(Records excerpted from a collection)
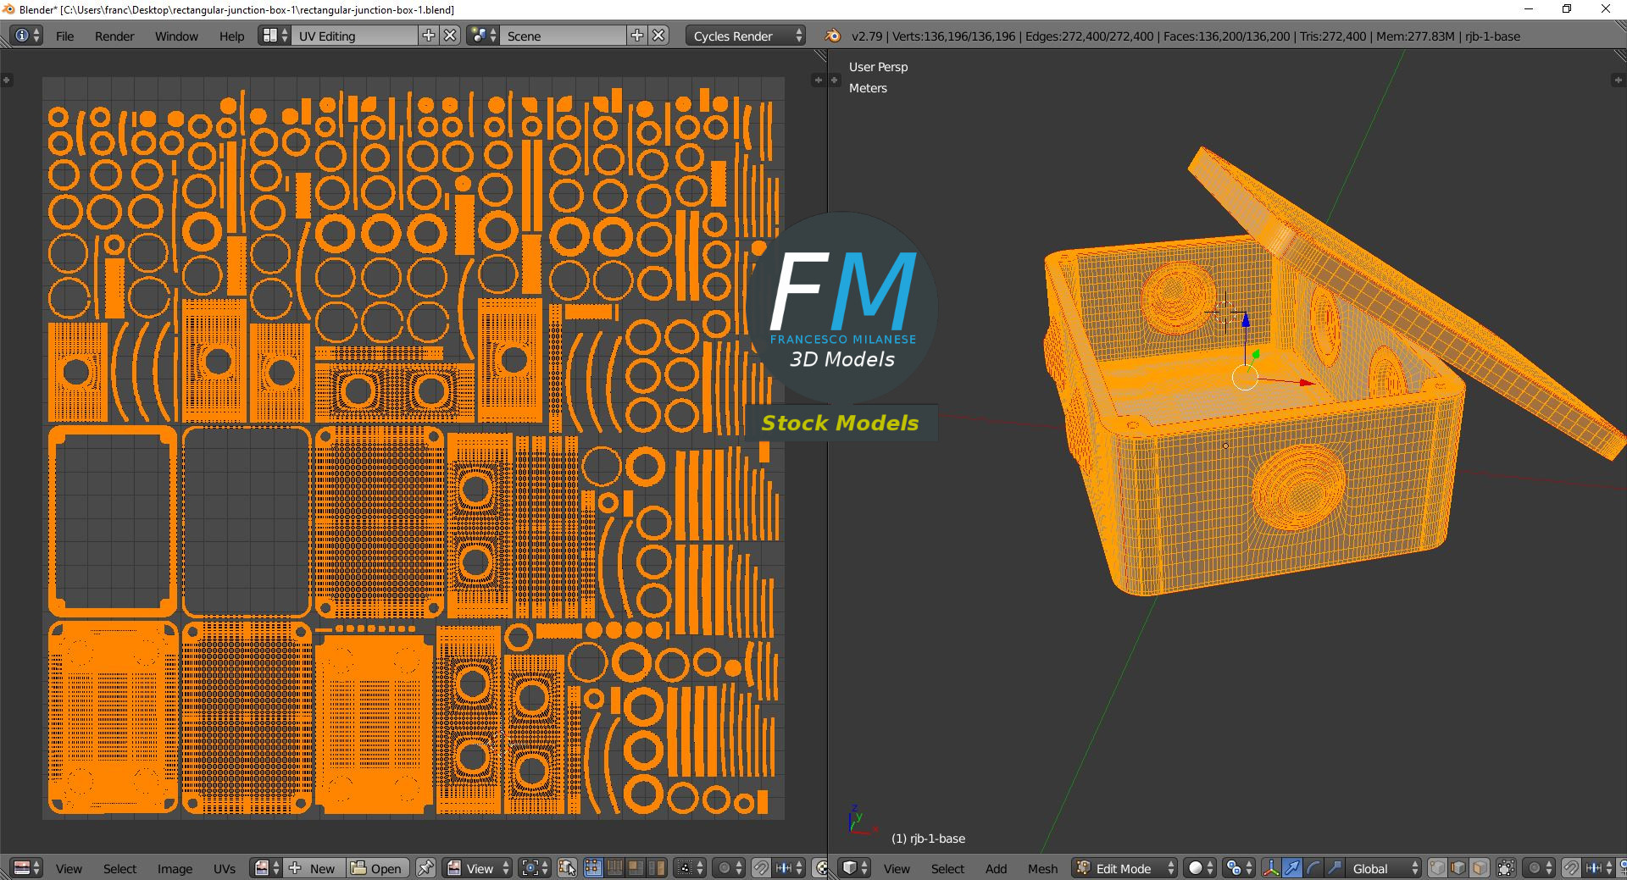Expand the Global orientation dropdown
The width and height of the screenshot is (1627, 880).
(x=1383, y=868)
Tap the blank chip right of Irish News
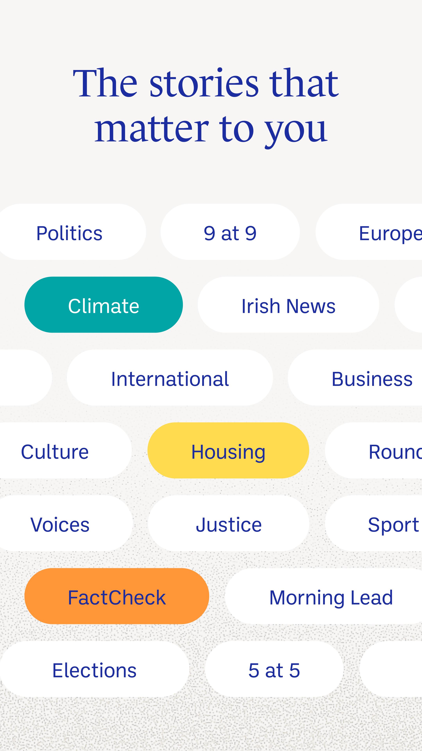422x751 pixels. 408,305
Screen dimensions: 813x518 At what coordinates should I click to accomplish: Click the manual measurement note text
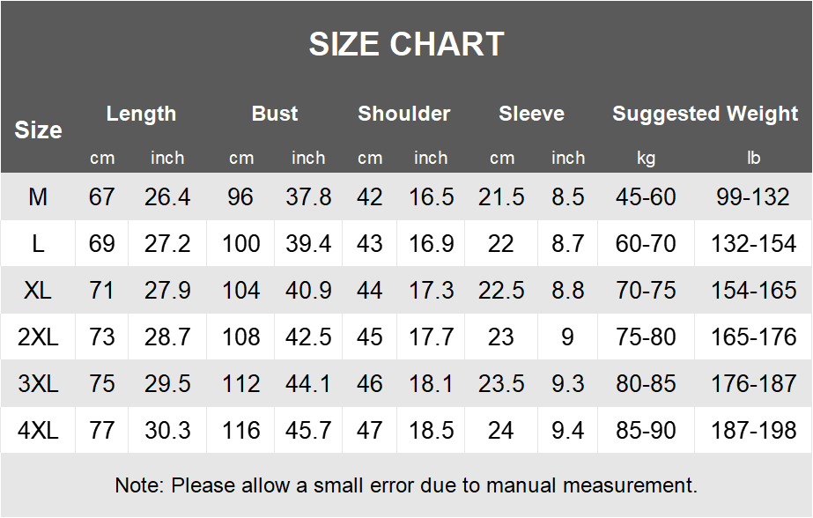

=== AIM OF THE EXERCISE ===
Repeat the lines above word for word, omitting the pictures.

=== THE OUTPUT ===
Expand the Global orientation dropdown
The width and height of the screenshot is (1627, 880).
(x=1383, y=868)
Tap the blank chip right of Irish News
422x751 pixels. 408,305
Screen dimensions: 813x518 At what coordinates should I click to accomplish: Click the manual measurement note text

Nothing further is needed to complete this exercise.